A three-year-old child was pulled alive from rubble in Caracas yesterday, six days after a devastating earthquake levelled large parts of the Venezuelan capital. The rescue came as British search-and-rescue teams remained on standby amid political delays and bureaucratic wrangling. Sources close to the Foreign Office confirm that a team of 12 urban search-and-rescue specialists from Manchester has been ready to deploy since Wednesday, but has been blocked by unresolved diplomatic protocols and concerns over security on the ground.
The child, identified only as Sofia, was found trapped beneath a collapsed school in the working-class district of Petare. Rescuers heard her crying shortly after dawn and dug for four hours using bare hands and basic tools. A medic on site said she was dehydrated and suffering from a broken leg, but conscious and able to speak.
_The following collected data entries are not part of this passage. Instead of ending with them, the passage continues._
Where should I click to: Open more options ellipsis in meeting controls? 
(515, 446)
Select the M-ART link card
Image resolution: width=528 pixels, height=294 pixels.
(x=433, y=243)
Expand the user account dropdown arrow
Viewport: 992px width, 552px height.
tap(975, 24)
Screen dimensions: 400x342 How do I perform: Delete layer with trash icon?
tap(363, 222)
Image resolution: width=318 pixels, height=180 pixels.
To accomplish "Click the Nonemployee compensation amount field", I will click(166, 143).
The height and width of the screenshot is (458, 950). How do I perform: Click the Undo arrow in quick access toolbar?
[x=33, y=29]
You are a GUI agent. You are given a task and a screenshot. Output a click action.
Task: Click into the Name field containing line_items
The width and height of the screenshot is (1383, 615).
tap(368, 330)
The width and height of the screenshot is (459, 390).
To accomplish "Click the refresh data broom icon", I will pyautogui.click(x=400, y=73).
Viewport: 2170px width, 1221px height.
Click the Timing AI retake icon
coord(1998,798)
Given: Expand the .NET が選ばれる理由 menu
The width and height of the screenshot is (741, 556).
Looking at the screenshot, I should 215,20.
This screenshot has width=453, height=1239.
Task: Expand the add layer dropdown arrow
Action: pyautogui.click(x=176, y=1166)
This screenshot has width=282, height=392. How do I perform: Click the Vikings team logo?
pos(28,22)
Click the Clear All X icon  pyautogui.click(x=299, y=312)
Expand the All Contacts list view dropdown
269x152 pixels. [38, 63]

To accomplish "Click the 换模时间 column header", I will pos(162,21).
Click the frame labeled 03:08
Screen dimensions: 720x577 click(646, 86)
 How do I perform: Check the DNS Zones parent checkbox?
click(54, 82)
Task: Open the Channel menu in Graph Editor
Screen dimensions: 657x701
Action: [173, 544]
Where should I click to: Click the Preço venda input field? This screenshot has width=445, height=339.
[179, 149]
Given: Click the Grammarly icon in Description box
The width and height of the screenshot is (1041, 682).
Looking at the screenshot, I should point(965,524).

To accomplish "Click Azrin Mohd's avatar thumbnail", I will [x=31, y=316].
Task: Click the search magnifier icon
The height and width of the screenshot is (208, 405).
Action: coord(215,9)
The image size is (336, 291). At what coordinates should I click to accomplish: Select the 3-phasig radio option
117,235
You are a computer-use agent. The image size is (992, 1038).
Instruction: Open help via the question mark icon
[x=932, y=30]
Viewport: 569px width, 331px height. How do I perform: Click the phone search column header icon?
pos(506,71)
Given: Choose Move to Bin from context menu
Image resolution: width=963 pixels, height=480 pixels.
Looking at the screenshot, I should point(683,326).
'She asked for water and her mother. The mother is still missing,' he told me. The death toll has now surpassed 4,000, according to unofficial tallies compiled by local NGOs.
The official government figure remains 1,200. President Nicolás Maduro has declared a state of emergency but has barred foreign military flights and restricted aid shipments to those approved by his administration. UK aid officials have privately expressed frustration at the delays.
'We have the capability, the equipment and the will. But we cannot move without a green light from the host government,' a DFID source said. The standoff mirrors similar bottlenecks after the 2010 Haiti earthquake, when US military control of the airport slowed international relief.
Meanwhile, the clock is ticking. Survivors are unlikely to last beyond the third day without water. That Sofia survived six days is a miracle.
But for how many others, the question remains: did politics cost them their lives?